At least Jason has an excuse. He's working crazy hours this week and is out of the house by 5 a.m., so he has to get up at 4:30. I get up with him to make him his lunch and coffee and get him out the door, because he is so not a morning person, it's scary. But then I go back to bed and sleep until 7. So I'm not sure why I'm ready to climb into bed and go to sleep before the sun is even down in the evening.
I think much of it is the injury. I've been trying to keep my arm out of the sling during the day, so by the time I'm done with work, I'm hurting. Most of the time I'm able to hold my arm in a way that doesn't tax my shoulder too much, but I frequently jostle it or try to pick up something a little too heavy, or I just get tired. So all I want to do when I get home is prop my arm on a pillow, take a couple of Lortabs, and veg out.
I am also quite a source of amusement to Jason, who finds nothing more hilarious than me, whining and feeling sorry for myself. Last night I was trying to change out of my work clothes and simply could not get my bra and shirt off, to the point that my bra was still hooked over my left shoulder but hanging out of the neck of my shirt, and I'm trying with one arm to lift my shirt over my head but can't quite reach, so I'm flailing around like a total spaz (and please, no emails about how insensitive that term is to the disabled -- it's funny, OK? Plus I work for the benefit of disabled kids, so I'm allowed to be an asshole from time to time). I'm hanging my head in frustration, and my lower lip is pushing further and further out as I commence pouting. Jason takes one look at me and starts laughing his ass off, the kind where he's laughing so hard he's not even making any noise, just silently wheezing. I was afraid he was going to bust something. (He did the same thing the last time we went to the movies, when one of those fake movie ads came on where there's this big action sequence and then you hear a baby start to cry and the words "silence is golden" come on the screen. I was totally faked out by it, and said, loudly, "Oh, come on," in an exasperated tone, thinking that some bonehead had brought an infant to see Talladega Nights. Jason was so hysterical with laughter he had tears in his eyes. Anyway.)

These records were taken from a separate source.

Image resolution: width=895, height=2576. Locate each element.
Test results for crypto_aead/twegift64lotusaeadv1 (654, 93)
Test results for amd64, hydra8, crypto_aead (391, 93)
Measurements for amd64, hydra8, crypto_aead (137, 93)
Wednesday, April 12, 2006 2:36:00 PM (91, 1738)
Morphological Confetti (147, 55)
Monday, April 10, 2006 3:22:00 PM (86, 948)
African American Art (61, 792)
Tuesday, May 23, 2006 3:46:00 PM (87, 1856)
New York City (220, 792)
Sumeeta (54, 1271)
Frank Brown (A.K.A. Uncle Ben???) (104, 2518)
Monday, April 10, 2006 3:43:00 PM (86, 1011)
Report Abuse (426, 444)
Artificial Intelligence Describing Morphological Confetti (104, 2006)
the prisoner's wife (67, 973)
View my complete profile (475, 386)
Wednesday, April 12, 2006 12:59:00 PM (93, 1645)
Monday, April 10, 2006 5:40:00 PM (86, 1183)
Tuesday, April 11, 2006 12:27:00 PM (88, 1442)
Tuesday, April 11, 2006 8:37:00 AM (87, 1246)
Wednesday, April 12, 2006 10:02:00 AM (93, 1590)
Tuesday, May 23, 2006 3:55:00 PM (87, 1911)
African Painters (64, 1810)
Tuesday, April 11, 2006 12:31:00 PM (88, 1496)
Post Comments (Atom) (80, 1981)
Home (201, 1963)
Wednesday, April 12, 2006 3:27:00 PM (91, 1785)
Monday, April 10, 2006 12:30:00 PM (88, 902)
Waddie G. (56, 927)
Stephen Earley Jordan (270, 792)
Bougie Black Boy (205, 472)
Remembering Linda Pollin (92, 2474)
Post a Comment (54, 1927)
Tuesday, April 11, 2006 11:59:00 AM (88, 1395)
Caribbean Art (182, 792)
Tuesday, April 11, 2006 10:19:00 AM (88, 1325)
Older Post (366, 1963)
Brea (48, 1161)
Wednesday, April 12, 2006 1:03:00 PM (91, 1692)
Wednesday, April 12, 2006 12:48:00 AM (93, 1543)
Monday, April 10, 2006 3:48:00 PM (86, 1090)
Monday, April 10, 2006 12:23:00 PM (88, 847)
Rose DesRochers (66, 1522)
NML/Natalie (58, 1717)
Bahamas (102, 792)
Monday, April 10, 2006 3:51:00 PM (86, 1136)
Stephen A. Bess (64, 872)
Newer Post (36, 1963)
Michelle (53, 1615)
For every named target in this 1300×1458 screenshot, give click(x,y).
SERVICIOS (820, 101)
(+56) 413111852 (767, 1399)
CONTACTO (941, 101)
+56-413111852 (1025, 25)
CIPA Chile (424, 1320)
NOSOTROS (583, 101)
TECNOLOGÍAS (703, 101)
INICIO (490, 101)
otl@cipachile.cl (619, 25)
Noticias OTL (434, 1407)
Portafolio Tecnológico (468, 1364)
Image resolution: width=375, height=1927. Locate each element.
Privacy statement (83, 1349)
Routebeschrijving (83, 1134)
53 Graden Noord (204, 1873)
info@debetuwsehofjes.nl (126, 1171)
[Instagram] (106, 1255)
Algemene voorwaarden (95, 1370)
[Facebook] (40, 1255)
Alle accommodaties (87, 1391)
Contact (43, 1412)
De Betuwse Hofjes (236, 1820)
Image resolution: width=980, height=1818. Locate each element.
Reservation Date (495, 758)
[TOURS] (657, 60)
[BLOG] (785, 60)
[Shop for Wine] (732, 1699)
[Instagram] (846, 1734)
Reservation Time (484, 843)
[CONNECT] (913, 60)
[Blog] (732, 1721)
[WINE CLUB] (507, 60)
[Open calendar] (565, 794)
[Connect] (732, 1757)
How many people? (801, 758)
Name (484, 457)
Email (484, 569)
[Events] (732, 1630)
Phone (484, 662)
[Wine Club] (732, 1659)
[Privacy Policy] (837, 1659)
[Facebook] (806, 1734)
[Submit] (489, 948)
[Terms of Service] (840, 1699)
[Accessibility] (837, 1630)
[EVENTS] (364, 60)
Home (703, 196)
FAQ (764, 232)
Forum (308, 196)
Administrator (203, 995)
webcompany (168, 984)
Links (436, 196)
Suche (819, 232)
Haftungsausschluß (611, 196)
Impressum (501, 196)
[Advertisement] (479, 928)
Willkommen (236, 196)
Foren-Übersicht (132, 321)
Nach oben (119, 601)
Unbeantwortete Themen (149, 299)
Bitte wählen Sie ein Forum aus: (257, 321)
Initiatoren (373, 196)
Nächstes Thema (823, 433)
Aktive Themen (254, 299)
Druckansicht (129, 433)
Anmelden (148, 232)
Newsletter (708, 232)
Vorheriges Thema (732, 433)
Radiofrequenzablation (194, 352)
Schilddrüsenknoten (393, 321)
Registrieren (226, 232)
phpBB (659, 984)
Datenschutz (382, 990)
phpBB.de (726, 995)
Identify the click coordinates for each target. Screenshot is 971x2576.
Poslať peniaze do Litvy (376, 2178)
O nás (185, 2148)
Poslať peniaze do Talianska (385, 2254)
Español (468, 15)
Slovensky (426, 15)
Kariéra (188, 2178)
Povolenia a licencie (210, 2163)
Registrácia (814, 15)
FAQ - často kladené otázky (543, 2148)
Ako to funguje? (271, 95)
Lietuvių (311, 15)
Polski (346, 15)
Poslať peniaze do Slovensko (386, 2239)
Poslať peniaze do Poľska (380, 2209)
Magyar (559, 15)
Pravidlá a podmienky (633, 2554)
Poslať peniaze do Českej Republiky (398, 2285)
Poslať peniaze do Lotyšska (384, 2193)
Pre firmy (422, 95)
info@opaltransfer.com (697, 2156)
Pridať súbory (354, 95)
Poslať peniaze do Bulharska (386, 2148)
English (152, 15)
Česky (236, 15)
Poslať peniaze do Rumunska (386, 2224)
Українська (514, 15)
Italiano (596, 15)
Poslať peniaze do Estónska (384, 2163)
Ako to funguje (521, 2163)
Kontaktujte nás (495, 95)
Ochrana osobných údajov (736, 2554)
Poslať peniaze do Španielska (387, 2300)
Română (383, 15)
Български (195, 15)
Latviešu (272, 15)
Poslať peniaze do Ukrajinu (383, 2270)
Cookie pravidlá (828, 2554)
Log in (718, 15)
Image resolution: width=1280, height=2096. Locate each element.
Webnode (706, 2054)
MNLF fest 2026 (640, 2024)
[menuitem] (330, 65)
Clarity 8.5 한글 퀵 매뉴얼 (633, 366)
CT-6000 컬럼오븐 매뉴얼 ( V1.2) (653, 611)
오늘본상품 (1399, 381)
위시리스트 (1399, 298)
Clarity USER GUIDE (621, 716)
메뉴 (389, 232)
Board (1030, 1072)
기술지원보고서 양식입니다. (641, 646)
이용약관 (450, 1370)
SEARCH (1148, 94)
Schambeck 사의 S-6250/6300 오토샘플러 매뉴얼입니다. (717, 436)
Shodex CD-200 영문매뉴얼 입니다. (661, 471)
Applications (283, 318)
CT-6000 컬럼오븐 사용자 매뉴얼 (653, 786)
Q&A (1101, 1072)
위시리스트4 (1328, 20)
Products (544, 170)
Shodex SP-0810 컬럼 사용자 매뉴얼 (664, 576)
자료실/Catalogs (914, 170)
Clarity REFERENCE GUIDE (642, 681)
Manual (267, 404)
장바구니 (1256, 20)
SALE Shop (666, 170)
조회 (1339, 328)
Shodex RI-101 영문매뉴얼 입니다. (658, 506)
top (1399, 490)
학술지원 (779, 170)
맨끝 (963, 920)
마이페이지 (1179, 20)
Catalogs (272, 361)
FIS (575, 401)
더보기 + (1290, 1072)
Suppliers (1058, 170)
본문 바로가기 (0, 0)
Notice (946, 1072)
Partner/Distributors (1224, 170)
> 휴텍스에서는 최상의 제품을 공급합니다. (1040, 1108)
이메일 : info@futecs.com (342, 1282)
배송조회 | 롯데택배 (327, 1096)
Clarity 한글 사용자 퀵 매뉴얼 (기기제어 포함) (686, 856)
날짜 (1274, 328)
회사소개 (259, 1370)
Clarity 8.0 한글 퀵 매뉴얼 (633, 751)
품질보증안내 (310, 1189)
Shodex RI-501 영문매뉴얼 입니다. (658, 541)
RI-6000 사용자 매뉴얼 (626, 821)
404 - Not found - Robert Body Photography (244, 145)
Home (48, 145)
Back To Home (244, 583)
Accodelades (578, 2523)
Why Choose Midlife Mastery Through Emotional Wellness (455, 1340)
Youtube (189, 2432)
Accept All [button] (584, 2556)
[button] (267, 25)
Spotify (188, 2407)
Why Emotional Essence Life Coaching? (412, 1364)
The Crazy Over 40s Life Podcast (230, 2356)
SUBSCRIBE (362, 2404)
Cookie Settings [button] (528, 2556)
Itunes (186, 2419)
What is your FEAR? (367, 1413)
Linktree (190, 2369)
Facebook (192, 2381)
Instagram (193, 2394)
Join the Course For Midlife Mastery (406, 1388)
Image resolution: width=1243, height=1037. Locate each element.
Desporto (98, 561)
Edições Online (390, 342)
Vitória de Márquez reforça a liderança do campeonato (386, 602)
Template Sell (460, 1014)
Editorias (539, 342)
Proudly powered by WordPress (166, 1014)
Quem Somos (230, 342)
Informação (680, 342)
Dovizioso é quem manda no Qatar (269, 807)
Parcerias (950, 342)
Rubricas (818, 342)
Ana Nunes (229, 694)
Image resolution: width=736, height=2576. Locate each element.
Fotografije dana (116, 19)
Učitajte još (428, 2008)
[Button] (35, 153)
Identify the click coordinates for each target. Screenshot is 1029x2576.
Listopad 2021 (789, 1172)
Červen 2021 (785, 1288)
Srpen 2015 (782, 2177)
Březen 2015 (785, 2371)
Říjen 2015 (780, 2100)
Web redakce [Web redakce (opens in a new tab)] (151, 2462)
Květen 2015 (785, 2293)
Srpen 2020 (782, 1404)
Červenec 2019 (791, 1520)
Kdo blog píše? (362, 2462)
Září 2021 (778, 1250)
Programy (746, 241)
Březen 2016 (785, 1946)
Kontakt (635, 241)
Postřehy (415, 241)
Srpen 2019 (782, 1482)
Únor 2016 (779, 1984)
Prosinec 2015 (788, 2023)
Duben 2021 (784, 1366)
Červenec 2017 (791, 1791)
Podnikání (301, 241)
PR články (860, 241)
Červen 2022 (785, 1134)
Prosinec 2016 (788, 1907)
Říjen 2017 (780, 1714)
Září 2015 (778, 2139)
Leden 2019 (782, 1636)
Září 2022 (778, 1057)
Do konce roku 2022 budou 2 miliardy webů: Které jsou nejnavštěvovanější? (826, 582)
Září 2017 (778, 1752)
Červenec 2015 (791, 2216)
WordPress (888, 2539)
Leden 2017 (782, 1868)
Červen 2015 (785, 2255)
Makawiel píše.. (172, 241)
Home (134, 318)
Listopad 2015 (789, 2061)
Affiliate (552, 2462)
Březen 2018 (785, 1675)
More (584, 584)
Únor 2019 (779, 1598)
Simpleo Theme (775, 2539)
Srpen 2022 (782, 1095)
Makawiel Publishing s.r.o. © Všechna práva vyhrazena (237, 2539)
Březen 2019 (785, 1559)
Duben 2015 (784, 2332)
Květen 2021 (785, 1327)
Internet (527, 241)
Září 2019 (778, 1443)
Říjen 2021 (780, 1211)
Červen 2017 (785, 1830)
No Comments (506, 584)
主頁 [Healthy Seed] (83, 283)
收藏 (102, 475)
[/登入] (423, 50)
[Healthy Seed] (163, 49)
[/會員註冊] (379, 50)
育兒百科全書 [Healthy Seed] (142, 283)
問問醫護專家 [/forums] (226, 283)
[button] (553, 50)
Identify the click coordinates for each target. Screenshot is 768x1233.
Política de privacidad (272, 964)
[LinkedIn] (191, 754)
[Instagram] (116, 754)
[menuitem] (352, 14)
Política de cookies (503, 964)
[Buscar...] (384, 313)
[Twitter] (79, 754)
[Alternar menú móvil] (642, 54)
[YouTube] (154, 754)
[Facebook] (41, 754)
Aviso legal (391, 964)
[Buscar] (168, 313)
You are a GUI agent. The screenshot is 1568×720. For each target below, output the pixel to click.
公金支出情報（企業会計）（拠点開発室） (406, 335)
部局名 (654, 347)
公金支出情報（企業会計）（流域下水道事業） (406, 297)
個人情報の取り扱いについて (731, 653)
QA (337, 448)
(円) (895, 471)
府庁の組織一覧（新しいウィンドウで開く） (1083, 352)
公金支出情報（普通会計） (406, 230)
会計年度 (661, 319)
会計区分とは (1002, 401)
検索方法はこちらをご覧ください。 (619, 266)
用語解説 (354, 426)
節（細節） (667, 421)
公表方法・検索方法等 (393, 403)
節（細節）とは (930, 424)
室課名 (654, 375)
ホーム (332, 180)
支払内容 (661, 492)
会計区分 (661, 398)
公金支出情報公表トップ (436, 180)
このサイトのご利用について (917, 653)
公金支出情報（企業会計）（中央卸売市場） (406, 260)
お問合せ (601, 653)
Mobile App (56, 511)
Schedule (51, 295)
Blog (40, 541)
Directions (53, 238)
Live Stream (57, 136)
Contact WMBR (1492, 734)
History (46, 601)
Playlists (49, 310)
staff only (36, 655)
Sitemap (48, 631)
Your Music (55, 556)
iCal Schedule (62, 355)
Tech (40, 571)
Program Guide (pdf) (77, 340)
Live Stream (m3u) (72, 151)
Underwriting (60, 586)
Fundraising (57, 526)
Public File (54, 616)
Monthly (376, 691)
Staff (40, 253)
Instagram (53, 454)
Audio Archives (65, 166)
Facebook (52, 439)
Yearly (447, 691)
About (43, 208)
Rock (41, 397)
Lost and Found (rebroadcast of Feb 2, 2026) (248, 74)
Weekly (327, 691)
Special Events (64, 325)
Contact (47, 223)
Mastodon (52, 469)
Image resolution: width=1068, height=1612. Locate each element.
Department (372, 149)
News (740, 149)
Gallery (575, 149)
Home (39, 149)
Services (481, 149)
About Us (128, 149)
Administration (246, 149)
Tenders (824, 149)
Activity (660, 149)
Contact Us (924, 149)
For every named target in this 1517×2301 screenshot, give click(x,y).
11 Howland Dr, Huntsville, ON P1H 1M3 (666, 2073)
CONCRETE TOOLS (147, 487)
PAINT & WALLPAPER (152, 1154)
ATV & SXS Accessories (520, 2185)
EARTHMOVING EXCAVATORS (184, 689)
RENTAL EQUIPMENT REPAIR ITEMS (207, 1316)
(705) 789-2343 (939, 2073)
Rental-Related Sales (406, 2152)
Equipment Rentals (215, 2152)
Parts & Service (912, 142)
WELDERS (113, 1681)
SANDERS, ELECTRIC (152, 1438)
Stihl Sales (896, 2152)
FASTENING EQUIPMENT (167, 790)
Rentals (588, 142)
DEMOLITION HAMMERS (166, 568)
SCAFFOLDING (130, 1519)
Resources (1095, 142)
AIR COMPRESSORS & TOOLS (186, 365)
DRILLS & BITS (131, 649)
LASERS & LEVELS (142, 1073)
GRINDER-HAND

I finally managed to get my pajamas on and got into bed. We were lying there watching Whose Line is it Anyway? when I had a premonition that we would be doing the exact same thing -- having trouble dressing ourselves, watching corny tv shows, going to bed when the sun was still up -- when we're 80. That made me smile, because I'd like to still be with Jason, having fun and giggling about everything, when I'm 80. But I'm not quite ready to be 80 yet. So come on, shoulder. Heal!